Tesis AisladaHistórica7a. ÉpocaT.C.C.
- Registro digital (IUS)
- 252938
- Tipo
- Tesis Aislada
- Época
- 7a. Época
- Instancia
- T.C.C.
- Fuente
- [TA]; 7a. Época; T.C.C.; S.J.F.; Volumen 103-108, Sexta Parte; Pág. 271
RESPONSABILIDAD PENAL, AUSENCIA DE. NO ES IMPUTABLE AL INCULPADO LA MUERTE DE LA VICTIMA, SI LOS MEDICO-FORENSES NO PROPORCIONARON EN SU DICTAMEN LOS DATOS QUE ESTABLECIERAN LA RELACION DE CAUSALIDAD ENTRE LAS LESIONES QUE LE CAUSO POR SU CONDUCTA IMPRUDENTE Y LA MUERTE.

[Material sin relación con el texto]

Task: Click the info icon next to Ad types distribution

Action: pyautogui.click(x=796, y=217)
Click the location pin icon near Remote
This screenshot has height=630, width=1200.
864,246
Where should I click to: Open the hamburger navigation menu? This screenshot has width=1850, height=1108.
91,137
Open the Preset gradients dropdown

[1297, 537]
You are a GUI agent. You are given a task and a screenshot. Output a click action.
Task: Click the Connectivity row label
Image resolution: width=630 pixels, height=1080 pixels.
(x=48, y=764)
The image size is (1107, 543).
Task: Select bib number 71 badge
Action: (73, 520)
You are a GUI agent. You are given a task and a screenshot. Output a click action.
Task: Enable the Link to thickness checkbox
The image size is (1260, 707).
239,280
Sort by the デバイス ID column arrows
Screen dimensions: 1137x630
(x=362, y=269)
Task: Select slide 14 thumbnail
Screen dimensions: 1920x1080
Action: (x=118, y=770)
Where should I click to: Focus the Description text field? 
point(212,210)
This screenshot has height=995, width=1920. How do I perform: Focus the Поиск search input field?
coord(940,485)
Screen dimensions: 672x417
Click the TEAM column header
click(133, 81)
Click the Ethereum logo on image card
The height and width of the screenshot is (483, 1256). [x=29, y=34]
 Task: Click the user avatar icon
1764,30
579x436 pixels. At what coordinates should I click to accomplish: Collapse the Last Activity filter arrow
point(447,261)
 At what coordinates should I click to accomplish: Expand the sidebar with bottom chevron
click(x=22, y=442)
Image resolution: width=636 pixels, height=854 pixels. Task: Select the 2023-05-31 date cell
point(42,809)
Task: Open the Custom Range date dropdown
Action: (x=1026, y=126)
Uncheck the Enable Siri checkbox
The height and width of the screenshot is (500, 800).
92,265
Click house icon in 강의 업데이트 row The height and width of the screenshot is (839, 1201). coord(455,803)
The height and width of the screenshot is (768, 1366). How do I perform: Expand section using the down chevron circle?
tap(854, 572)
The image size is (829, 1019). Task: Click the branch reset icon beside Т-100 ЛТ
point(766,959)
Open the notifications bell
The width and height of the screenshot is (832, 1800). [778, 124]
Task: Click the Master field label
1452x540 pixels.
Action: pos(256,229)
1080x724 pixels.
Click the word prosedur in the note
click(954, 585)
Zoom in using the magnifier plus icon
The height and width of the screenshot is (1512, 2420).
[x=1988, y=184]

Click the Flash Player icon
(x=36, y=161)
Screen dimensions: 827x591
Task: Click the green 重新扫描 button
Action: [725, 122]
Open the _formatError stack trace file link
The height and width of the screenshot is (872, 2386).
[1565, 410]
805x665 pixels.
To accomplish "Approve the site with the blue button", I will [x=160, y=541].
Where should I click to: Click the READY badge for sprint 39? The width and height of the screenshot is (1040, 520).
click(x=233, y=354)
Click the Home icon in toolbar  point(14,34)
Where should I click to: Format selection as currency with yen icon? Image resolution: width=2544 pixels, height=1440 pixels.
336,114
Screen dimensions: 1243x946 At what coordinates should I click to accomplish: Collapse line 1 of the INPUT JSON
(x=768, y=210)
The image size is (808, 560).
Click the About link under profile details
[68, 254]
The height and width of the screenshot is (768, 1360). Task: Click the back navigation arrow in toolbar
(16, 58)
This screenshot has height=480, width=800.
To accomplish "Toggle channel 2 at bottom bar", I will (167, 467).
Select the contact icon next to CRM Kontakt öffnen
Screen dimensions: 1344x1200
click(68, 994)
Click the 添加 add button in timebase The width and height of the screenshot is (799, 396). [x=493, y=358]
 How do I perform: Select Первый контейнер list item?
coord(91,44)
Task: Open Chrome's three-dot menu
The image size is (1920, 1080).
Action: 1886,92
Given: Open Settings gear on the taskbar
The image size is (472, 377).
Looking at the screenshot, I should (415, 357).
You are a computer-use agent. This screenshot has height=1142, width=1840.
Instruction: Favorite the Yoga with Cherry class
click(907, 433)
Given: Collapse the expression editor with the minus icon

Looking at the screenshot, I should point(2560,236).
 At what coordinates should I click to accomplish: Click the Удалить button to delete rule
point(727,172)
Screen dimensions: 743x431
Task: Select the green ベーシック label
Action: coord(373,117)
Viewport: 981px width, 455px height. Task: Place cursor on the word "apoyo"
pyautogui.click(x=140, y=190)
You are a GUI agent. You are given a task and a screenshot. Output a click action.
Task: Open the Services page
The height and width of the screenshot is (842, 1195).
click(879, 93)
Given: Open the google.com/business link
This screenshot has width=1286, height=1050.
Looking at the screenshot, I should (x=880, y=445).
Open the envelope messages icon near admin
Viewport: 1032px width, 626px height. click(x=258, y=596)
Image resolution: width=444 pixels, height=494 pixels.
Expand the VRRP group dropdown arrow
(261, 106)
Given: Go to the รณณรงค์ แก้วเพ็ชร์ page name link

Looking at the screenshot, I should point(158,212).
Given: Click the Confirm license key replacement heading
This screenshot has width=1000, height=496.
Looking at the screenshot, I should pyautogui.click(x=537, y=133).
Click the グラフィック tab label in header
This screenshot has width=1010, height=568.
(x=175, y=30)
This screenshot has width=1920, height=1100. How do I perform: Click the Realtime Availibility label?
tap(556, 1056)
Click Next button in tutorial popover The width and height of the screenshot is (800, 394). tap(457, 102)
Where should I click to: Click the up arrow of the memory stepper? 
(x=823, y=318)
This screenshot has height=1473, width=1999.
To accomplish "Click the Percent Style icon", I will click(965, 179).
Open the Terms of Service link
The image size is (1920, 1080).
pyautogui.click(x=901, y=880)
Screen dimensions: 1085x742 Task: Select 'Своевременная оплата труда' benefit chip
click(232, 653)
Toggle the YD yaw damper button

[TA]; 7a. Época; T.C.C.; S.J.F.; Volumen 103-108, Sexta Parte; Pág. 271
Demostrado que la víctima había sufrido graves lesiones con anterioridad al momento en que resultó con lesión contusa en la pirámide nasal, al chocar la ambulancia en que era transportada, la aseveración de los peritos hecha después de describir las lesiones apreciadas en el cadáver, en el sentido de que la muerte se produjo por bronconeumonía bilateral, complicación determinada por el conjunto de las lesiones descritas, no constituyó una declaración de que la muerte del hoy occiso haya ocurrido por la influencia que la nueva lesión ejerció sobre las anteriores, por haber agravado más el estado del paciente o desencadenado la bronconeumonía bilateral que lo llevó a la muerte, declaración que legalmente era necesaria a fin de que el delito de homicidio fuera imputable al inculpado; en ausencia de esa declaración y dada la gravedad anterior de la víctima por las lesiones que sufrió al ser prensada por un automóvil o intervenida quirúrgicamente, cabe considerar que no se encuentra plenamente acreditada la relación de causalidad entre la lesión contusa en la pirámide nasal y la muerte, pues para que el deceso de la víctima fuera atribuible al inculpado, sería menester prueba suficiente de que esa lesión era mortal o bien que había contribuido al resultado letal. La exigencia contenida en el artículo 303, fracción III, del Código Penal, para que declaren dos peritos, después de hacer la autopsia, que la lesión fue mortal, tiende a la finalidad de establecer la relación de causalidad entre el daño de lesiones y el efecto de muerte; y con el mismo propósito, en el supuesto de que no llegara a encontrarse el cadáver o que por otro motivo no fuera posible practicar la autopsia, señala dicho precepto que los peritos declararan, con los datos que obran en el expediente, que la muerte fue resultado de las lesiones inferidas.
TRIBUNAL COLEGIADO EN MATERIA PENAL DEL PRIMER CIRCUITO.
Precedentes
Amparo en revisión 80/76. Arturo Vargas Cruz. La publicación no menciona la fecha de resolución del asunto. Unanimidad de votos. Ponente: Víctor Manuel Franco.